Do you think it's worth it to get an Optane-based SLOG device for my SATA spinning pool? If so which? Any general pointers on config? I have a FreeNAS 9.10 setup still running for another lab but it's all 7,200 RPM enterprise disks and I don't touch it, it just runs (obviously, at that patch level).

Thanks for any advice all!
 

Yorick

Wizard
Joined
Nov 4, 2018
Messages
1,912
Are you chill with losing your HDD pool on resilver? If that'd be a hassle, I'd consider raidz2.

How is the HDD pool accessed? Will these be sync writes? If not, leave SLOG off.

How about the iSCSI targets? Will those be sync writes?
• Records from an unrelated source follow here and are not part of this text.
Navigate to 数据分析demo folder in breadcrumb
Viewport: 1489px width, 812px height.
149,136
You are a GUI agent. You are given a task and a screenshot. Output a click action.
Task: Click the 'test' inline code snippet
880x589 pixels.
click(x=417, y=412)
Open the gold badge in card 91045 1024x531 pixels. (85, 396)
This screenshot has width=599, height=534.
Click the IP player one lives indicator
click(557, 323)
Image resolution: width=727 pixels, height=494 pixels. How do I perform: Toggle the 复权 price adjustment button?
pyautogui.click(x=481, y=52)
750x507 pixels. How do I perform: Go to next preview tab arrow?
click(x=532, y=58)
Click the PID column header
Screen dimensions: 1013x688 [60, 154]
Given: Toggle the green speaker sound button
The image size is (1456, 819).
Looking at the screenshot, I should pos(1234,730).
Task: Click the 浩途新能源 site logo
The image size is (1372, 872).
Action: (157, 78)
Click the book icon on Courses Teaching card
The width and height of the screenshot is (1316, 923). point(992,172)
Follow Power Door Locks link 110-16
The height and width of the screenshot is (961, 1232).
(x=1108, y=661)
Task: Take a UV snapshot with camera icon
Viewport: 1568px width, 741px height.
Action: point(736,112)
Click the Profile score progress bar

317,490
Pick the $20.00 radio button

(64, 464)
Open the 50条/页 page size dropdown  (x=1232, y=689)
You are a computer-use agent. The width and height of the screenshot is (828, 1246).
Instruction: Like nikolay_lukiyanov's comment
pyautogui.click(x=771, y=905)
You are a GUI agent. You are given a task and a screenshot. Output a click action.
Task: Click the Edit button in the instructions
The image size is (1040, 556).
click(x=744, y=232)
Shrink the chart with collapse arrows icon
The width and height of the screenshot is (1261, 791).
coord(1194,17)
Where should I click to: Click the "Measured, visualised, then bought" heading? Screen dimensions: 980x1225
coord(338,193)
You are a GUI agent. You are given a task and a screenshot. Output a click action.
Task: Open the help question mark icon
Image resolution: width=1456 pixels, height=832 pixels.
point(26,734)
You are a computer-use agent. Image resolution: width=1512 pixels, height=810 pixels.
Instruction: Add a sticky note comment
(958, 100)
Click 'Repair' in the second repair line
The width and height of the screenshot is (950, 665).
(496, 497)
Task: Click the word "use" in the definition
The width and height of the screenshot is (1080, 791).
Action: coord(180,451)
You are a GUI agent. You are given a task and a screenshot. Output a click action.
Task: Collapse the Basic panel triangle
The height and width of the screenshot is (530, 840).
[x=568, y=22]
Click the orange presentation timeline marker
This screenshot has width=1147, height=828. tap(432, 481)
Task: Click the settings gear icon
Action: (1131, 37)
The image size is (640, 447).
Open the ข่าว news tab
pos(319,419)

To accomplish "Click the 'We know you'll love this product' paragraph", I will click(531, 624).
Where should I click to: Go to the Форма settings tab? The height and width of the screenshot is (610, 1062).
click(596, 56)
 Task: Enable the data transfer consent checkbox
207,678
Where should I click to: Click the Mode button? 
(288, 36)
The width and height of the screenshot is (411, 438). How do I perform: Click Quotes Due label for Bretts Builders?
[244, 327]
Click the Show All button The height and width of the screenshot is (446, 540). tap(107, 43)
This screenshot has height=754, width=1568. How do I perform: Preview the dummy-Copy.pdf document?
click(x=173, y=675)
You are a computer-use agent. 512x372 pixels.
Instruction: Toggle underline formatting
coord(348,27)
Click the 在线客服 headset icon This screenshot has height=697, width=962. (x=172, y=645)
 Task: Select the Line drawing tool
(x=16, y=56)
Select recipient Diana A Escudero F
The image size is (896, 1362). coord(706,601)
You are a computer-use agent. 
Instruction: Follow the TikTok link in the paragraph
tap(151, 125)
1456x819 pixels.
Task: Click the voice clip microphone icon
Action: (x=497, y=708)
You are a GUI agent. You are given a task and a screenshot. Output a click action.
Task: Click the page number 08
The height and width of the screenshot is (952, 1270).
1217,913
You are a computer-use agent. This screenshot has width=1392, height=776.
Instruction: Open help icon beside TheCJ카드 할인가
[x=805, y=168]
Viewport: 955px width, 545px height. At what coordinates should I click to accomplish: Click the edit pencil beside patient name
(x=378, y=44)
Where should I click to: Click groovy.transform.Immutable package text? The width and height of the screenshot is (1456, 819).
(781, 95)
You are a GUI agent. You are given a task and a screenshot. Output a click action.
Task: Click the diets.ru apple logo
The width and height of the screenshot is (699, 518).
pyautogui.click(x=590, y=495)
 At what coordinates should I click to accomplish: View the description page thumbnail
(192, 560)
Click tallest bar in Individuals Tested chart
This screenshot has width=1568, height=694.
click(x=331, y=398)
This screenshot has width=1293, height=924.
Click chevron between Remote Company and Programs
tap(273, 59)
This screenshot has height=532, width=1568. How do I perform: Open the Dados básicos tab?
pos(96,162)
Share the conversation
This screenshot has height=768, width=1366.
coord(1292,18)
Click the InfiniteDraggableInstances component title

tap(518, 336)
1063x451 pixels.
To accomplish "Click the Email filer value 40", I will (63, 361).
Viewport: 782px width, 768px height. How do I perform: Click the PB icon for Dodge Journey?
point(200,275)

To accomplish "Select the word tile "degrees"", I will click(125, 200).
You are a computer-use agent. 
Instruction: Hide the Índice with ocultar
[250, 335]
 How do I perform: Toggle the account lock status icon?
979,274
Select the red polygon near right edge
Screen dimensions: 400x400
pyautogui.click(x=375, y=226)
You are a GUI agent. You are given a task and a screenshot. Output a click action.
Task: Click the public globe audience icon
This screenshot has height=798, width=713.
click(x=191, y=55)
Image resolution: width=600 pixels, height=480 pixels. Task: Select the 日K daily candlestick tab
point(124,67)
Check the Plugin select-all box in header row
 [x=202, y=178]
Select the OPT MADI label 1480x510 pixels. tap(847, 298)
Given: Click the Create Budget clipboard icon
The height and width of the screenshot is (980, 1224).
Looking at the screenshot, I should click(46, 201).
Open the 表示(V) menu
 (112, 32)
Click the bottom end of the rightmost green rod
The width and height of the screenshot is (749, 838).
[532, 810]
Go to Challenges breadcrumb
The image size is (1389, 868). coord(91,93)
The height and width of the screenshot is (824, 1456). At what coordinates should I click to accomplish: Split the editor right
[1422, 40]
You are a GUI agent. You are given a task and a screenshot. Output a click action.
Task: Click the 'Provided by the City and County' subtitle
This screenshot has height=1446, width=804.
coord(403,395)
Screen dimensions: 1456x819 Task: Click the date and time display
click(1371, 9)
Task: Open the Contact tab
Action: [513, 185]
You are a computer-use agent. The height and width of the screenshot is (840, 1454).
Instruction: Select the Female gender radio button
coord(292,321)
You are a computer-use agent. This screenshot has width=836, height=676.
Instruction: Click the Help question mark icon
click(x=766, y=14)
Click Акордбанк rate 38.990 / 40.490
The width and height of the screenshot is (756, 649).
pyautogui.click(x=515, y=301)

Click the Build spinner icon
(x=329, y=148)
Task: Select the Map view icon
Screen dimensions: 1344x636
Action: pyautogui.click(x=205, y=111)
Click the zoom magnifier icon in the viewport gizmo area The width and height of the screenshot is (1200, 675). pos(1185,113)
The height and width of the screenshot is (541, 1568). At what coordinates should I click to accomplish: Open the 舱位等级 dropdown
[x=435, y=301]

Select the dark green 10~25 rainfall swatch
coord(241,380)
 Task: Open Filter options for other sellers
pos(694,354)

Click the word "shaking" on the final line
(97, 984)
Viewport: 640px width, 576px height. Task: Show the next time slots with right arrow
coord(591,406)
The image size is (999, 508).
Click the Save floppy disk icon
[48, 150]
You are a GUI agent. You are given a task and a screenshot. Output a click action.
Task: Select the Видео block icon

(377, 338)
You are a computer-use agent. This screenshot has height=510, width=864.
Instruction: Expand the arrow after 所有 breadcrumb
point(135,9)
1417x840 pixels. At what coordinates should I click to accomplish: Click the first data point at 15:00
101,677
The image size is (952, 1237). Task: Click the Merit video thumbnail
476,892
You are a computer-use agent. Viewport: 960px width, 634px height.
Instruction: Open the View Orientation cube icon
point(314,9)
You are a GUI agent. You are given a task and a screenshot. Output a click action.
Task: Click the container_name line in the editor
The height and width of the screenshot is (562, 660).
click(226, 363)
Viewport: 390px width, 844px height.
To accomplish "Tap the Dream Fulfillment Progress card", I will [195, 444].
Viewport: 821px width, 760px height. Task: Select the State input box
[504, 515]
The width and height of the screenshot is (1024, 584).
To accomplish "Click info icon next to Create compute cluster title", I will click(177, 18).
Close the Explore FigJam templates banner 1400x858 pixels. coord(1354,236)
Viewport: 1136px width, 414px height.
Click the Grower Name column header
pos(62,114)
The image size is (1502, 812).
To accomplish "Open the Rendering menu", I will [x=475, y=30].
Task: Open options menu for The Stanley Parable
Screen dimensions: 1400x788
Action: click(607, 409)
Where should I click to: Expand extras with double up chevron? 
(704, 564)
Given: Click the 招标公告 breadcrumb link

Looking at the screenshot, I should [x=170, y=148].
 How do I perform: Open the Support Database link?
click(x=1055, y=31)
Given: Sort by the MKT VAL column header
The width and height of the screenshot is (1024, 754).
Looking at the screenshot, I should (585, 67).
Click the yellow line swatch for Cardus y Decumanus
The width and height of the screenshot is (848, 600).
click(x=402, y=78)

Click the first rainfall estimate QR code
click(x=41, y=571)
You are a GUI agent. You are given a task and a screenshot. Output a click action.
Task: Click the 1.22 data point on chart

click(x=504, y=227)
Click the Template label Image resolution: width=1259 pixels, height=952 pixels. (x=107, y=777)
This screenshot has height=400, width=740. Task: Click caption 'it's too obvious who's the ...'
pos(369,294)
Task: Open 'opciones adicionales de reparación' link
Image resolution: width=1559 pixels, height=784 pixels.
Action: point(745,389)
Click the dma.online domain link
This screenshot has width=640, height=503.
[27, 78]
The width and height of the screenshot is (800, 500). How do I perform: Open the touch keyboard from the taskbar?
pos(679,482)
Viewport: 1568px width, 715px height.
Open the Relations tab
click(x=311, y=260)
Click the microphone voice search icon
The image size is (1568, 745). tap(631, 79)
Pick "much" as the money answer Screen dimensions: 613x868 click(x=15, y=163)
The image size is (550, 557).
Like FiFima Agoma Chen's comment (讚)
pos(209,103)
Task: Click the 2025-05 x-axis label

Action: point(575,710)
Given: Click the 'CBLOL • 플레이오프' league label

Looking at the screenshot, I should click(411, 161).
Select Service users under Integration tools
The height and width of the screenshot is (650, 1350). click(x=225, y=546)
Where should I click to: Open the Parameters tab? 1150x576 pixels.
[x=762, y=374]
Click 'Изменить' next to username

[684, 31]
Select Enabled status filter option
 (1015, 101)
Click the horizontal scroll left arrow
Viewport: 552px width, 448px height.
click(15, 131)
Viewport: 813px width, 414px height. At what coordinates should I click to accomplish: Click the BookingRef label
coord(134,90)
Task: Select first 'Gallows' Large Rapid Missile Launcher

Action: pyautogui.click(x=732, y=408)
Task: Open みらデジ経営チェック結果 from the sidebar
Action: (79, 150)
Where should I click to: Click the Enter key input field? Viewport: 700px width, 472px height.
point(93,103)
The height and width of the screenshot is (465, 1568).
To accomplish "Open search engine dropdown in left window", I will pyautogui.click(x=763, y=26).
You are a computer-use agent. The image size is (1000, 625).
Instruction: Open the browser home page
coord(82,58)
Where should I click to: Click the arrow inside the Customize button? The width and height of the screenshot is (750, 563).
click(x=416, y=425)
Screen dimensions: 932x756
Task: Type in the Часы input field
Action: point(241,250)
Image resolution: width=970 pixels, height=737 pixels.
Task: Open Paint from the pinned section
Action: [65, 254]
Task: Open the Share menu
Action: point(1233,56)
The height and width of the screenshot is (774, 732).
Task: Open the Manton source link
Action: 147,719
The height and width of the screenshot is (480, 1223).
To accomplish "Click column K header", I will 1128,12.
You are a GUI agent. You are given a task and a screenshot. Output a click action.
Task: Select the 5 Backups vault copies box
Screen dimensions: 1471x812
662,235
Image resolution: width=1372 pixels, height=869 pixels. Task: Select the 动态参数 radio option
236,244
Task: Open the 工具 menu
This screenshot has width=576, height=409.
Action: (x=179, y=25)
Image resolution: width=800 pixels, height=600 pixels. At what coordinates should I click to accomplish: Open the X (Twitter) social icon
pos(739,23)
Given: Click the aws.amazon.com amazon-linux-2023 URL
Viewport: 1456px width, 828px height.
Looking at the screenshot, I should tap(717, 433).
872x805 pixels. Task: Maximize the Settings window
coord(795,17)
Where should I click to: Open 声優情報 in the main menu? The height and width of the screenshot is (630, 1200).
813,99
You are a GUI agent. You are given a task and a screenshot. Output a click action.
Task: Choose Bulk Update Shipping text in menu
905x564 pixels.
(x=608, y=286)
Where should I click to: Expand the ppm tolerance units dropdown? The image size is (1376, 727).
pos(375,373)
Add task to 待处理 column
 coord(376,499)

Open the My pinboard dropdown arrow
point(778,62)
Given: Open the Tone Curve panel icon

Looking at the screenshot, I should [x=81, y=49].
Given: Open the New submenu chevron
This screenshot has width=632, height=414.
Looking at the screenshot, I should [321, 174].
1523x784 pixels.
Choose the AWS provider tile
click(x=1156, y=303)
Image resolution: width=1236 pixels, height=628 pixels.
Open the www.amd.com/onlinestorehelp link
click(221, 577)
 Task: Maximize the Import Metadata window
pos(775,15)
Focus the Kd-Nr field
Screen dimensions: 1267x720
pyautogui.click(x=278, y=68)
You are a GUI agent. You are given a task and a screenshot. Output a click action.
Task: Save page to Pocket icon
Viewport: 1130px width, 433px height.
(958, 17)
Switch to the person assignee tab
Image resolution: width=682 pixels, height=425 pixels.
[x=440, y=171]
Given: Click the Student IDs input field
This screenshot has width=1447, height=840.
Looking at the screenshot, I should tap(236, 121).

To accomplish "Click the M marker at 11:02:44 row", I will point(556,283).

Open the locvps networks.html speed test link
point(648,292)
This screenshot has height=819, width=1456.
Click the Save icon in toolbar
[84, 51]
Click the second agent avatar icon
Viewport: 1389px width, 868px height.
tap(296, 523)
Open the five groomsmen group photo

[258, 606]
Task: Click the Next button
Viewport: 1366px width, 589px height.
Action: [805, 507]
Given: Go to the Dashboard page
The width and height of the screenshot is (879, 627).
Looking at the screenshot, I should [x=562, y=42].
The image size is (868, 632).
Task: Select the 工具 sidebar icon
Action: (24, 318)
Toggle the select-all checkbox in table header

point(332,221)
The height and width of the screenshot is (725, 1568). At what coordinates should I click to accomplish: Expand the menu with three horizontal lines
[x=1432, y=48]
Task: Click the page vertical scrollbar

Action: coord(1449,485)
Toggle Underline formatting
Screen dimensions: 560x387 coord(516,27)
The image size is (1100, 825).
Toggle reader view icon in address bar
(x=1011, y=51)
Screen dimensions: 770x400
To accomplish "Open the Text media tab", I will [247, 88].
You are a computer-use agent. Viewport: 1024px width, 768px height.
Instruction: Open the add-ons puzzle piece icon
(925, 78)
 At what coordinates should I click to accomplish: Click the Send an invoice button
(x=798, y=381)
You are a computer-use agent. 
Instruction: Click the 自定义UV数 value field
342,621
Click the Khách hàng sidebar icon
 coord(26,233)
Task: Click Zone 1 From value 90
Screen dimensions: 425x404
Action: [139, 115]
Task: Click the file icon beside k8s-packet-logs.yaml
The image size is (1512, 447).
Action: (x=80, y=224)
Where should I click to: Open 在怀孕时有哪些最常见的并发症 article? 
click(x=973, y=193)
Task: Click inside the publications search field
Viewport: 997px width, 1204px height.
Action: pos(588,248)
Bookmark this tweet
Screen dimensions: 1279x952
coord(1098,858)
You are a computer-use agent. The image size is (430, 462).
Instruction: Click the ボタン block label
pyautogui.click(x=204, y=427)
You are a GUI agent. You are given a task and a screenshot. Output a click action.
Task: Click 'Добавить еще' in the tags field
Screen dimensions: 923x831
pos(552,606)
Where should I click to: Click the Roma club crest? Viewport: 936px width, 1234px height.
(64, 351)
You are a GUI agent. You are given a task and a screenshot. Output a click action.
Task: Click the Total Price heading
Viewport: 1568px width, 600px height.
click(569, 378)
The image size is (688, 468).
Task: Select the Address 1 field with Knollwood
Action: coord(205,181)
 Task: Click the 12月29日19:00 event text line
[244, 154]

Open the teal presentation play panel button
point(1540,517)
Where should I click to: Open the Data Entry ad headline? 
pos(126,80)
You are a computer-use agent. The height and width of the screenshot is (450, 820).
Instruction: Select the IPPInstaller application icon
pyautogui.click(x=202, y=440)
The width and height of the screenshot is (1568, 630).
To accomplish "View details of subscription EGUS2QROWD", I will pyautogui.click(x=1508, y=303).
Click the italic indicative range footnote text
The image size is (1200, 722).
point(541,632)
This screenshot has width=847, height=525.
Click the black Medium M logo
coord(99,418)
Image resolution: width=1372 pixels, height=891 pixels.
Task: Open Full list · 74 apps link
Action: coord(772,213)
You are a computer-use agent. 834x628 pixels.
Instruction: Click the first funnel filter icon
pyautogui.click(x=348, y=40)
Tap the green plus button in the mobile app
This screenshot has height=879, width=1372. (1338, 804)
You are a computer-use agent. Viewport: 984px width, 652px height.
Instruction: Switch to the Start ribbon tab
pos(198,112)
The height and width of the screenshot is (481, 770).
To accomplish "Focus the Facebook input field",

If so, you want SLOG for those.

ashift=12 is standard by now I think, but verify.
No thoughts on block size, I'll leave that to people with actual experience.

Broadcom: Maybe? Do you have evidence these work well in FreeNAS? They're not the "tried and true" go-to choice. See https://www.ixsystems.com/community/resources/10-gig-networking-primer.42/.

As for choice of SLOG device, start here: https://www.servethehome.com/buyers...as-servers/top-picks-freenas-zil-slog-drives/
 
Last edited:

5mall5nail5

Dabbler
Joined
Apr 29, 2020
Messages
14
I have Veeam backups, so it's not HORRIBLE if I lose a disk during resilver. RAIDZ2 vs spanned RAIDZ is the same, almost, statistical failure rate without the double write penalty. I am talking putting two vdev raidz in a span, so 4 disk vdev x 2, vs single 8 disk raidz2. The SSDs all have PLP but obviously the SATA spinning pool does not.

I am not really sold on having sync writes in this case as there are so many other failure points in a lab. Would I want an SLOG for sync writes to iSCSI pool for SSDs? That would seem unnecessary to me but I am not sure.

Yes, the BCM57810s work well with FreeBSD/FreeNAS in my experience. They're nice NICs. I also have some Chelsio and Intel X520s, but the 57810s are good IMHO. I have a ton of lab equipment so not super concerned about those NICs specifically.
 

Yorick

Wizard
Joined
Nov 4, 2018
Messages
1,912
Would I want an SLOG for sync writes to iSCSI pool for SSDs? That would seem unnecessary to me but I am not sure

Depends on the speed you are looking for. There is a world of difference between SATA SSD and Optane (or even "just" NVMe) when it comes to SLOG. The IOPS aren't "even to begin to compare". You can always start without SLOG, see whether your write speeds are sufficient for your use case, and how they differ with sync on and sync off. "Sync off" is, as you know, your best case performance you might get close to with "sync on" and a SLOG.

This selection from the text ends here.